== EXCERPTED PASSAGE ==

■ ■ ■

The developer will be responsible for contributing the resources for the execution of the work and provision of the services, although the terms and conditions established for the bid may provide that the contracting agency or entity may contribute, in goods, rights, money or any other form, resources for executing the work and providing the services. In this case in particular, the contracting agency or entity must comply with the budget requirements and the applicable provisions.


Regarding the breach of the obligations of the Public Private Partnership Contract, the liquidated damages agreed to in the Contract will be applied, which may include reductions in the consideration owed to the developer.


In relation to the duration of the contracts, they may not exceed altogether forty years, including extensions.


The subcontracting for the execution of the work or provisions of the services is possible but may only be done according to the terms and conditions established for the bid and expressly agreed to by the parties and with the prior authorization of the contracting agency or entity. However, the developer will be solely liable before the contracting agency or entity.


The developer may assign the rights derived from the Public Private Partnership Contract or may pledge them to third parties, or convey them in any way, according to the terms and conditions indicated in the Contract and with the prior authorization of the contracting agency or entity.

Modification and extension of the Public Private Partnership Projects

Only modifications for the following purposes may be made to the Contract:


  1. To improve the characteristics of the infrastructure, and therefore they may include additional works.

  2. To increase the services or the level of performance.

  3. To address aspects related to environmental protection, as well as the preservation and conservation of natural resources.

  4. To adjust the scope of the projects for supervening causes not expected during the preparation and awarding of the project.

  5. To reestablish the economic equilibrium of the project.


Notwithstanding that the Partnership Contract may be modified, the Law establishes different requirements that must be met with respect to each of the above mentioned points in order to make those modifications.


Any modification to a public private partnership project must be recorded in the respective agreement and any relevant authorizations for the development of the project.

The project developer must request any extension of the Partnership Agreement no later than one year before the expiration of its term. In that period the extensions of the authorizations for providing the services related to the public private partnership project may also be requested, independently of what the provisions regulating them indicate.

Causes of Rescission


Chapter nine of this Law establishes in detail the causes of rescission of the public private partnership agreement, among which include the cancellation, abandonment, suspension or delay in the execution of the work, failure to provide the services contracted, the revocation of the authorizations necessary to provide them and the others set forth in the contract itself.

The contract will also contain the terms under which the developer will be reimbursed for the investments it shows it has made up to that moment, in case of early termination for any reason.

Supervision of the Projects


The PPP Law establishes that the Ministry of Government Affairs, in exercise of its functions, will supervise that the preparation, initiation and awarding of the public private partnership projects, as well as the other acts regulated and set forth in that law, are carried out in accordance with the Law.

■ ■ ■

== GIVEN DATA ==
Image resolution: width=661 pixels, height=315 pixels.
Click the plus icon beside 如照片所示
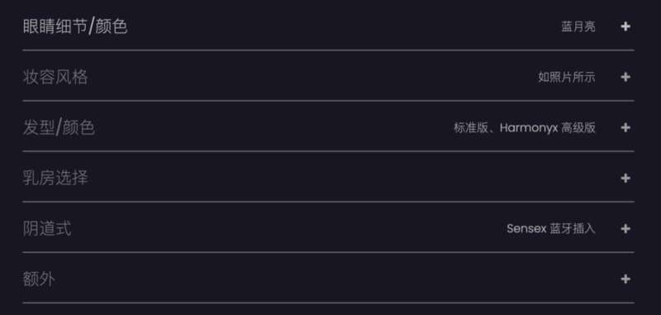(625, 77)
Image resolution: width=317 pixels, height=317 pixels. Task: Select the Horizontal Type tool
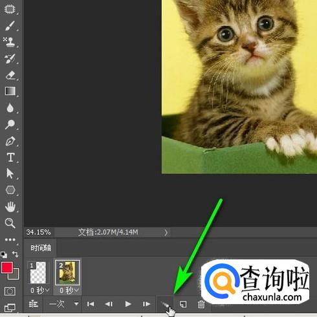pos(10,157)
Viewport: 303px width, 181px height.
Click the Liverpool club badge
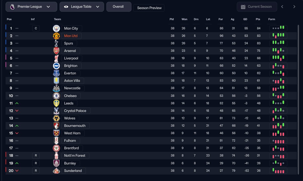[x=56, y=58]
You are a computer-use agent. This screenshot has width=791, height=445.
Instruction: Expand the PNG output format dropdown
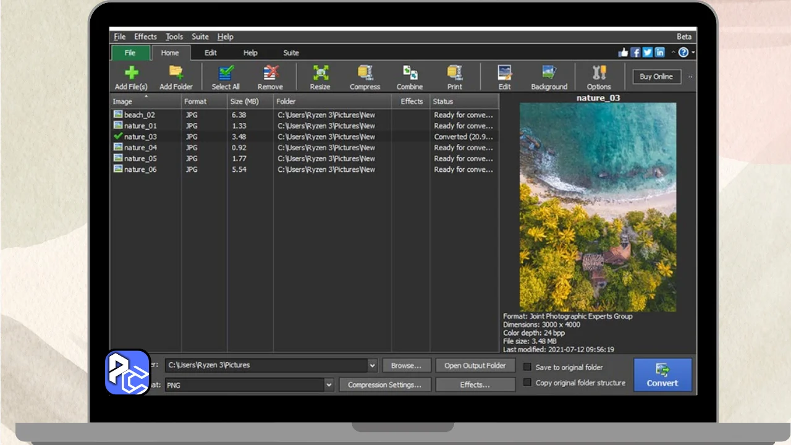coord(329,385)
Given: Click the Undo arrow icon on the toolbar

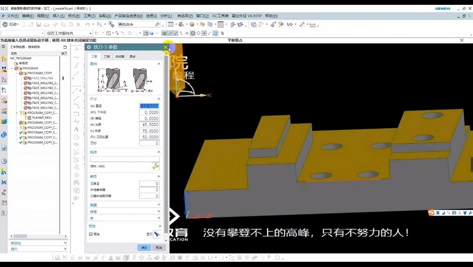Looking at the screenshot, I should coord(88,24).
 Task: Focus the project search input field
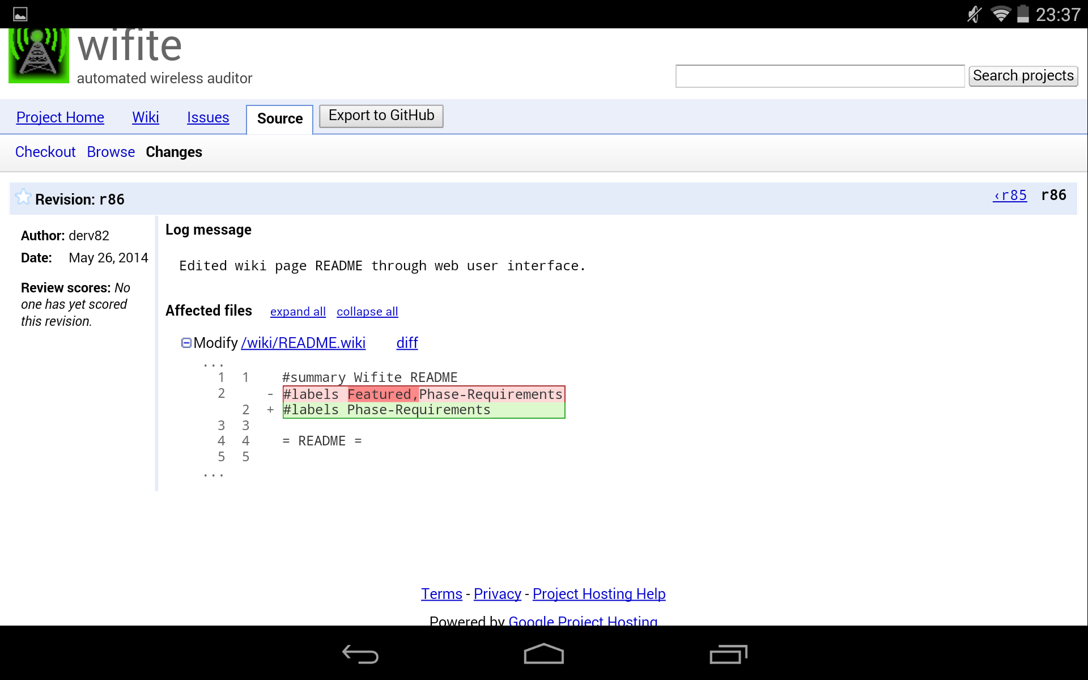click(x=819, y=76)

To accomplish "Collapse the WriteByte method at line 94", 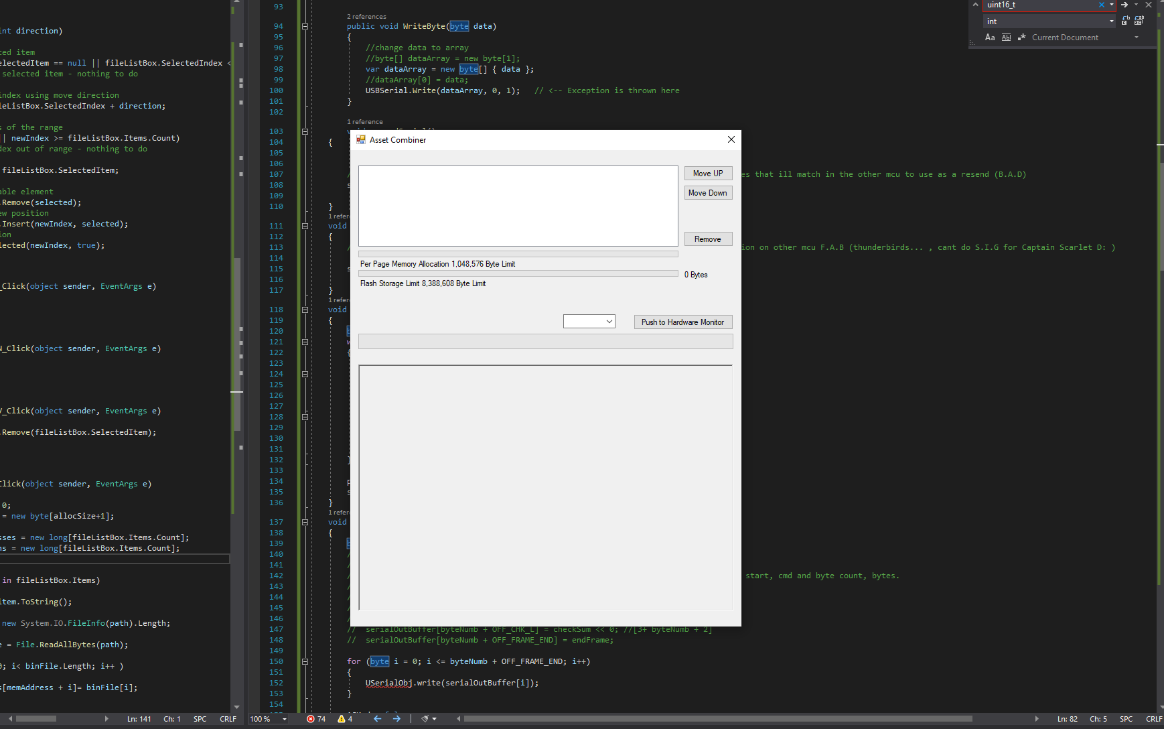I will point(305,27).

■ ■ ■

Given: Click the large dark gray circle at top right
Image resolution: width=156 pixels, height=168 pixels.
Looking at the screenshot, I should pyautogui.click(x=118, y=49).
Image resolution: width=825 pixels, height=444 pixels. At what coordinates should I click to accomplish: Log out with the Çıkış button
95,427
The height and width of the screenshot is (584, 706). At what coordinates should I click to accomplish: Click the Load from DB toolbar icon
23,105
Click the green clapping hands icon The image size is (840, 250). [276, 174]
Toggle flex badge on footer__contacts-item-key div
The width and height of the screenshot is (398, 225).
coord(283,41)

■ ■ ■

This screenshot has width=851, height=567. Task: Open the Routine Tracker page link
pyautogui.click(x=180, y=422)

■ ■ ■

== EXERCISES ==
**a.** According to the passage on public private partnership contracts, what is the maximum combined duration of the contracts, extensions included?
**b.** Reproduce the public private partnership passage starting at the words "The PPP Law" and ending after "with the Law.". Replace "Ministry of Government Affairs" with "Office of Public Administration".
**c.** Extend the public private partnership passage with new text that follows on from its final sentence.

== TASK-BY-TASK RESULTS ==
**a.** Forty years.

**b.**
The PPP Law establishes that the Office of Public Administration, in exercise of its functions, will supervise that the preparation, initiation and awarding of the public private partnership projects, as well as the other acts regulated and set forth in that law, are carried out in accordance with the Law.

**c.**
However, the contracting agency or entity and the other competent authorities will be exclusively responsible for the supervision of the services or of the execution of the work and, in general, of completion and development of the public private partnership project.

The authorities that have granted the authorizations for the execution of the works and for providing the services will supervise those authorizations.

Dispute Resolution


In the case of technical or economic disagreements, the parties to the Public Private Partnership Contract must try to resolve them by mutual agreement and in good faith.

The negotiation stage and, if applicable, the particular resolution will have the term agreed to by the parties. In the event that the parties do not reach an agreement on the term and any extension, they will submit the disagreement to a committee of three experts in the matter in question, each party designating one and the third designated by the first two. Such committee will hear the technical or economic disagreements, but not legal questions.

If the decision of the Committee is approved unanimously, it will be binding on the parties. Otherwise, the rights of each of them will survive.


Furthermore, this Law establishes that the parties to a Public Private Partnership Contract may agree to therein the possibility of going before the Ministry of Government Affairs, to present a conciliation request for disagreements arising from the performance of that contract, which will be processed according to the procedure established in the Law of Public Sector Acquisitions, Leases and Services, or the Law of Public Works and Related Services, as applicable, and their respective regulations.

The parties may also agree to an arbitral procedure, of strict law, to resolve the disputes arising from the performance of the contract according to the terms established in the Commercial Code.

Reference to other laws


The Law of Public Sector Acquisitions, Leases and Services, as well as the Law of Public Works and Related Services, their regulations and the provisions resulting from them, will not be applicable to the Public Private Partnership Projects with respect to the works and services, except as expressly indicated in this Partnerships Law.


We hope this information is useful.

Sincerely, Sámano Abogados, S.C.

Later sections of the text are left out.